COMPETITION PROMPT

Write a story from the narrative voice of someone who is resentful.

Skiing

Rachel realizes how much she hates herself as the Uber, a dented Mercedes, lurches up the mountain road. It’s something to do with how the driver, Anatoly, mutters unintelligibly, how she’s squeezed in the back seat between Rusty and Patrick, how the ski trip, which wasn’t her idea, is becoming more real than any other journey she’s taken. Sunlight burns her eyes. She’s strangled by shoulds. She should have the courage to break up with Rusty, whose arm around her is a hot implacable burden. She should be more than a suburban white girl with a badly concealed eating disorder and a chattering mind that jumps from her makeup to the scuffs on her shoes. The drop-off beside them, thousands of feet, is a swarm of shadows that call to her, because maybe obliteration could lead to absolution. Or at least an ending, which would transform her mistakes into a story. She’s pretty sure there’s no heaven but she wants one anyway.


So I inherited this bird from my grandmother, says Patrick. He pokes her side. You listening, Rachel? You look a thousand miles away.


Course, she answers. Tell us about the bird. The car jerks and sweat effervesces up her back. A blurred thicket of pines appears, disappears.


Well I can’t stand him, says Patrick. His name’s Eugene and he’s got a foul mouth. Know what he said to the FedEx man yesterday? Fuck the police!


Ha, says Rachel. At least he’s a fan of the classics.


He shits everywhere. Joke’s on me because I thought he wouldn’t live long. But no, apparently they live decades. Eugene will probably outlive me.
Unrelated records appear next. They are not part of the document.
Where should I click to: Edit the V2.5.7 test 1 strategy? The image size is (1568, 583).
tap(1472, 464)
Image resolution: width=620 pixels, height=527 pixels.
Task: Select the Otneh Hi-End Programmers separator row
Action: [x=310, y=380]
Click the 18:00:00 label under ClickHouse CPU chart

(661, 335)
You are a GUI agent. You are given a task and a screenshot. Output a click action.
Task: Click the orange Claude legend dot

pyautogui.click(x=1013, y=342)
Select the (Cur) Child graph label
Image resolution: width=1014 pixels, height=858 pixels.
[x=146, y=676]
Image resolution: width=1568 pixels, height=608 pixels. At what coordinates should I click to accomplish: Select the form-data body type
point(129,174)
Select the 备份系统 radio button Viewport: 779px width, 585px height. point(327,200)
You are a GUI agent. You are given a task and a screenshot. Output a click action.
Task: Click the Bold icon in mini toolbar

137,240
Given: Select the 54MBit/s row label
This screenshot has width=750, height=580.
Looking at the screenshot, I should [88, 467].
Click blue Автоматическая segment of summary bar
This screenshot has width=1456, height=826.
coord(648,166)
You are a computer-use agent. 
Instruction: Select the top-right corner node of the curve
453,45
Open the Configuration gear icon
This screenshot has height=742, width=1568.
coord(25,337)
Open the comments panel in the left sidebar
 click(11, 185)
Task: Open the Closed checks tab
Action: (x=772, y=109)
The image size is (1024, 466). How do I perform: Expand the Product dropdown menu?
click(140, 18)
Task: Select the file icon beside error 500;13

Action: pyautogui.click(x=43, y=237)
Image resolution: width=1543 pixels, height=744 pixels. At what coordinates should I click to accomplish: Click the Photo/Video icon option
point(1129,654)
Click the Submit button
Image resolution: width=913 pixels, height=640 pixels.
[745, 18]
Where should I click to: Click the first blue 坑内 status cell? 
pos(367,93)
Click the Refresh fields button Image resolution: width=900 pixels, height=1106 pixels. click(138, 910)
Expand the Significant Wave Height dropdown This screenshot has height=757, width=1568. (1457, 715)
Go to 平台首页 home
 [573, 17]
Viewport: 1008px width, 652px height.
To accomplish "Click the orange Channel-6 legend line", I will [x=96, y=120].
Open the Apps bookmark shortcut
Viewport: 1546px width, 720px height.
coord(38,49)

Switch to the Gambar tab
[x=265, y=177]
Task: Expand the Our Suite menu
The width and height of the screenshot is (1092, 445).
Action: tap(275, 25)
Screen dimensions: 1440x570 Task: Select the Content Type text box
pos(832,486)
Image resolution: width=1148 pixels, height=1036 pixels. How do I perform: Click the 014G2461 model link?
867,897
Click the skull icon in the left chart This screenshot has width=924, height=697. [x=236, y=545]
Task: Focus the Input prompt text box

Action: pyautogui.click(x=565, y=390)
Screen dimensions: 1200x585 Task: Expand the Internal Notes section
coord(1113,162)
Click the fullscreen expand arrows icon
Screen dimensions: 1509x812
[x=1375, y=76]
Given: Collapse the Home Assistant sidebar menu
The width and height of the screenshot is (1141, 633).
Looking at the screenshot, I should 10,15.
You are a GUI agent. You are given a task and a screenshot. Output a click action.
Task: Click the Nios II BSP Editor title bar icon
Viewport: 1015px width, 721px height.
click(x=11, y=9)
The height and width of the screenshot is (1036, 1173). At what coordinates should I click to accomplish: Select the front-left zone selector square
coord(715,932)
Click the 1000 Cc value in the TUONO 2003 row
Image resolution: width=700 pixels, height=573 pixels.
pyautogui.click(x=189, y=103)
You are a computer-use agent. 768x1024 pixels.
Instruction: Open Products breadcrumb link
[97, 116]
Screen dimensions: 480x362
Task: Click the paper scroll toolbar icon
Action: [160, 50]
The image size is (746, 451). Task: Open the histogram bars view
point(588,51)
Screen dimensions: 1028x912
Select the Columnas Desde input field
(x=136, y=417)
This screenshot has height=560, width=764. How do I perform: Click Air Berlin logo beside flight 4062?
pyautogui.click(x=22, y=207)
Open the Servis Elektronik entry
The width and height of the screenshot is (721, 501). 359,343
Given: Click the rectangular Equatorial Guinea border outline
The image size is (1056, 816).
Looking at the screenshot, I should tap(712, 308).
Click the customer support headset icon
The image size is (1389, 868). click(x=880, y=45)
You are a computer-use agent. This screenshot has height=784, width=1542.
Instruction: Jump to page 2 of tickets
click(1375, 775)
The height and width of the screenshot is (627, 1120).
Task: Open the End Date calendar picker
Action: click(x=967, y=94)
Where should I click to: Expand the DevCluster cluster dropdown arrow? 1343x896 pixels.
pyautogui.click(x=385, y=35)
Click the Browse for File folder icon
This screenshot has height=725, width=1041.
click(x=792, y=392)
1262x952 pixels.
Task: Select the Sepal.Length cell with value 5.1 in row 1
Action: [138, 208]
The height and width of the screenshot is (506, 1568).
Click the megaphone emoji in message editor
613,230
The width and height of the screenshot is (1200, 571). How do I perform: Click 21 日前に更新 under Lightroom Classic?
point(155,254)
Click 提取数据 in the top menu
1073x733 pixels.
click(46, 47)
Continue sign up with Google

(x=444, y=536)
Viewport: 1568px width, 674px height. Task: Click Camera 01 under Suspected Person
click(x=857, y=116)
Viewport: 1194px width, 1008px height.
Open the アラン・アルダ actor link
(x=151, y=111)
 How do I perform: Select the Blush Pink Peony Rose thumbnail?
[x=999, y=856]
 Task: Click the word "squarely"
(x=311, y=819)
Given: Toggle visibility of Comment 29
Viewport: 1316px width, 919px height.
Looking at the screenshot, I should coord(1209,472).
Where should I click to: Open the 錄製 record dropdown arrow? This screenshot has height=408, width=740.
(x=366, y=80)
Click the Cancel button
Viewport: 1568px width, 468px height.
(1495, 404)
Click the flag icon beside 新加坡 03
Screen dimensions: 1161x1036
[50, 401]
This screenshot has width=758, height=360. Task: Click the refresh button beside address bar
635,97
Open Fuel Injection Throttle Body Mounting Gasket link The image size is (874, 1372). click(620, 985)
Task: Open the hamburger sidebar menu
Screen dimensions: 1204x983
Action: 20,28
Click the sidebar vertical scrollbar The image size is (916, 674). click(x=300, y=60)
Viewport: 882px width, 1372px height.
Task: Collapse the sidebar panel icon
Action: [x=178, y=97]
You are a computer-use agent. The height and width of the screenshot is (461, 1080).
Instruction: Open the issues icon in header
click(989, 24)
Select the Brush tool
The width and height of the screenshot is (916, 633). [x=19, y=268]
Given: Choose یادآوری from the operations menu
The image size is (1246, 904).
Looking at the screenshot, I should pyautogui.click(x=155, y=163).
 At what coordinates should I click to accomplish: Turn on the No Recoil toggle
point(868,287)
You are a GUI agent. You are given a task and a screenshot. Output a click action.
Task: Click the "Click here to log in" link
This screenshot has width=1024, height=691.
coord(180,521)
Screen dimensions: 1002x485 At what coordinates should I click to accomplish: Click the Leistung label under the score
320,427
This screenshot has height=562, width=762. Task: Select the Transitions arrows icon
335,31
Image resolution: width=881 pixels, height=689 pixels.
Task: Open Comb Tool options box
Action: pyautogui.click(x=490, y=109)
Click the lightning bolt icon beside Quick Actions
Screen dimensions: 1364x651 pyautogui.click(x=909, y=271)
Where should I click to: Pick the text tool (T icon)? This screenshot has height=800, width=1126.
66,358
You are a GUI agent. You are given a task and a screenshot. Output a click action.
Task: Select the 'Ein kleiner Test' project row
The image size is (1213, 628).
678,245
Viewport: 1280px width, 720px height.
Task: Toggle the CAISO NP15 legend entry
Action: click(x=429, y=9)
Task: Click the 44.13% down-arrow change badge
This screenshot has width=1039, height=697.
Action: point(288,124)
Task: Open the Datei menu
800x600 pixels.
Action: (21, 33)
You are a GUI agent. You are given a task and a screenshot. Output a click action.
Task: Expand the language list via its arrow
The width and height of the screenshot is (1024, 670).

Man, shut up, says Rusty, tightening his arm. Only bones and skin, she reminds herself. You and your stories. Every one is a movie starring you. Set pieces, funny interludes. You’re only missing the orchestral accompaniment.


Don’t hear you trying to pass the time, says Patrick. And Rachel here hasn’t said a word since the airport. So go fuck yourself.


Anatomically impossible. Besides I like to leave that pleasure for the ladies. Right, baby? She doesn’t look but she can hear him smiling. He has this alligator smile. He should have been something else—something with scaly skin, slithering through swamps, dreaming of easy prey.


Does he fly, she asks.


Of course. I let him fly around the apartment. He’s beautiful when he flies. Wings every color of the rainbow. But then I have to clean up all the birdshit. Bodies, right? Animal or human, you never live it down.


I quite like mine, says Rusty. Maybe you should work out more. Patrick laughs. Rusty laughs. They’ve been friends since college and their insults always end in companionable laughter, like a wasp nest tied with a satin bow. It’s a rhythm Rachel’s never been able to penetrate. She fails like a child whose fingers are too fat to find the right chord.


There is the lodge, says Anatoly. See the sign. He points and Rachel catches the dry-onion smell of his pits. She sees a smudge of black, then they are in a tiny parking lot, unloading suitcases and skis. Rusty gives Anatoly a ten percent tip and Rachel is ashamed but she has no cash.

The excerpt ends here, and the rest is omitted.